The Tang Khiev People's Story
In January 2009, in the heart of Phnom Penh, the residents of the Dey Krahorm community were rudely awakened by bulldozers which were there to demolish their homes (albeit slum homes). Their land had been sold to a development company. They could only collect a few of their belongings, before they were transported out of the city to a relocation site 22km west of Phnom Penh.
The photos on this page, clearly illustrate the devastation that the people experienced. A video link to their eviction can be found here:
Approximately nine months later, in the middle of the night, they were again violently evicted. This time they were sent to an empty field 38 km north of Phnom Penh, in a city called Oudong. This is where the Tang Khiev community was established. Tang Khiev stands for ‘Blue Tent’ as the field had no housing and the villagers were forced to live under blue tarpaulins. Along with no housing they had no, or very limited access to, food clean water, medical facilities, schooling or work opportunities.
Subsequently, nearly all of the people live in extreme poverty, 85% are illiterate and the median household income is $13/week.
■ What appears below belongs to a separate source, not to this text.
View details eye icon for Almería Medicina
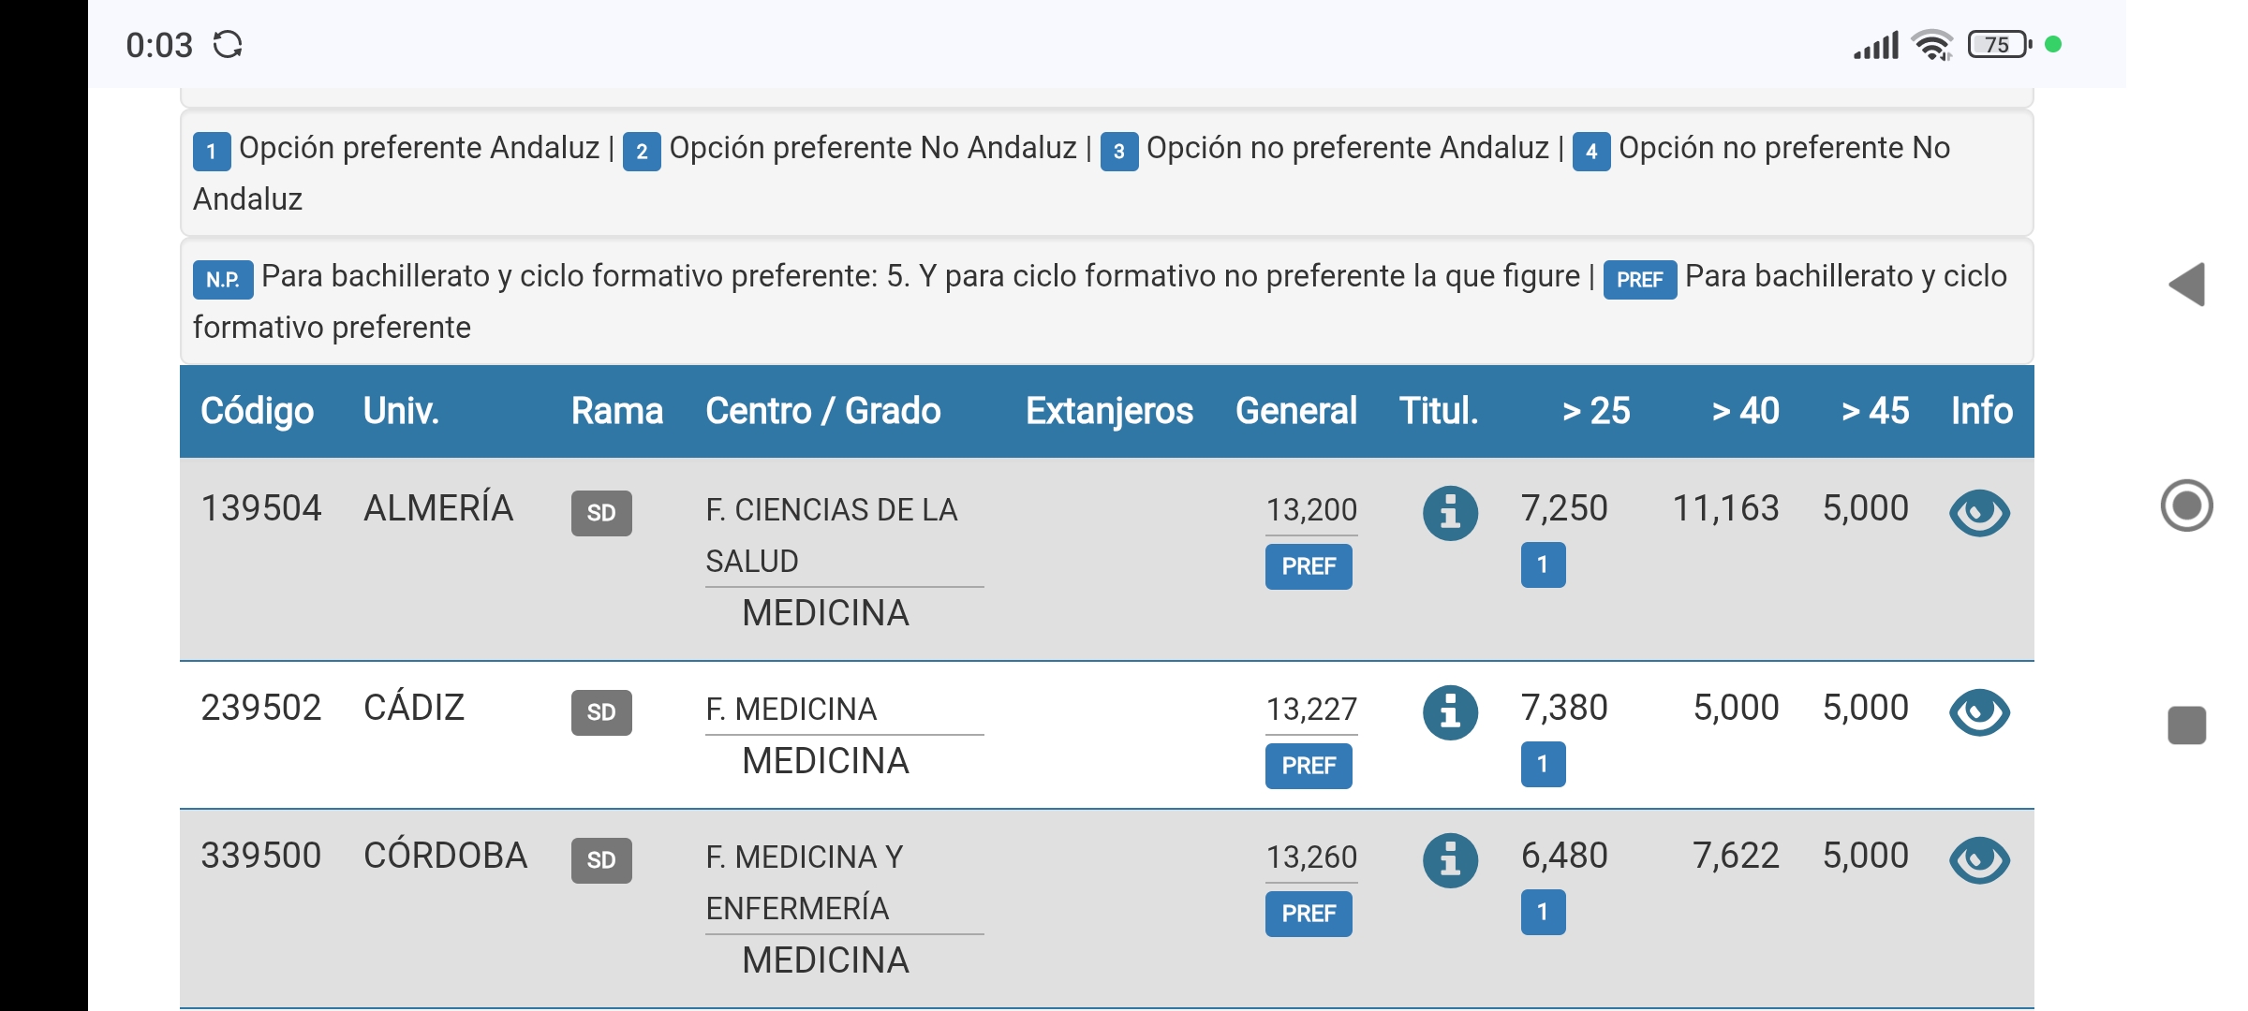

Despite these hardships, the families have slowly been re-building their lives with assistance from Manna4Life. Manna4Life's initial interaction with the Tang Khiev community, in 2011, involved organising a visionary meeting to look at the assets and resources within the community (both human and physical resources). Following this, the needs of the community were discussed. Four major goals were identified, including Basic Needs (clean water, food and sanitation), Housing (including land security), Employment and Education.
Recognising the desire of the community to drive change from within, Manna4Life assisted the community early on to identify and form a Local Leadership Committee. This Committee consists of five women and five men (Tang Khiev locals) who consult with the community to make decisions about the community’s future, its needs and its goals. Accordingly, the community feels empowered and in control over their own future, and are highly motivated to achieve their goals. The benefits of this approach can clearly be seen in the community’s achievements to date on their four initial goals.
As their initial goals are achieved, the Tang Khiev Community will continue to identify additional projects that will help them to achieve a sustainable future.